Sedang ngumpul di rumah Pak Boy, kemudian Pak Acep datang „Ada yang punya tali rafia nggak ? atau karet buat ngiket nih ?“ katanya. „Sebentar Pak, saya cari di rumah dulu“ jawab saya mencoba mencari apakah di rumah ada tali rafia atau karet. Saya kembali dengan sebuah karet gelang. „Nggak ada tali rafia, kalau karet mau nggak?“ tanya saya. „Wah, malah bagusan pake karet „ jawabnya senang. Segera saya berikan sebuah karet gelang kecil kepadanya. „Haahh... Dasaarr !!“ teriaknya sewot.

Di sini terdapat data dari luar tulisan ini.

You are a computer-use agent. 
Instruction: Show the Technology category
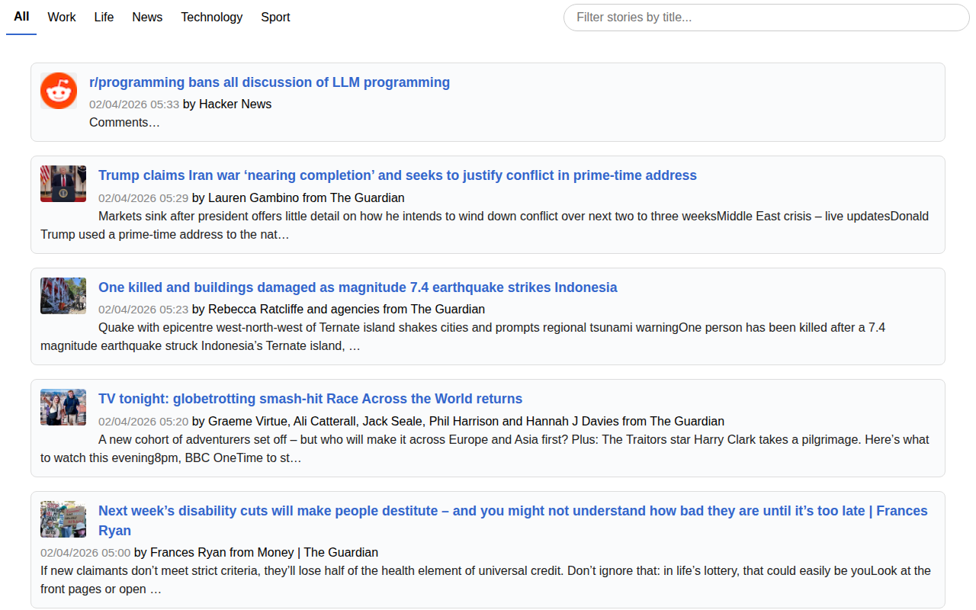pos(211,17)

[Pak Acep mikirnya karet ban, yang cukup kuat untuk mengikat, tapi dikasih karet gelang]
Rafi dan Ori
Rafi sedang makan, sementara si Ori kucing kami terus mengganggunya. „Oriii ! sanaa... Api lagi makan nih!“ teriaknya mencoba mengusir si Ori. „Maaah... Ori nih nakal !“ teriak Rafi. Sementara si Ori terus mengganggunya dan terus mengejar-ngejarnya. „Sana pergi ! sana pergi Oriii !“ teriak Rafi kesal. „Oriii … sana pergi ! Nih api kasih uang !” teriak Rafi sambil melemparkan uang 2000 rupiah kepada si Ori.
[Hahaha… jangan segitu Fi… si Ori maunya sepuluh ribu !]
Umbul-Umbul
Setelah perayaan HUT RI, umbul-umbul harus di copot. Pak RT Zaenal memerintahkan Kiki untuk mencopot semua umbul-umbul. “Ki, tolong umbul-umbul di copotin semua. Nanti taruh di rumah Pak Haji” perintah Pak RT Zaenal. Kiki yang rajin segera mencopot semua umbul-umbul dengan bambunya. Sesuai perintah Pak RT Zaenal, umbul-umbul sekalian dengan bambunya semua di masukan ke dalam rumah saya, di ruang tamu !.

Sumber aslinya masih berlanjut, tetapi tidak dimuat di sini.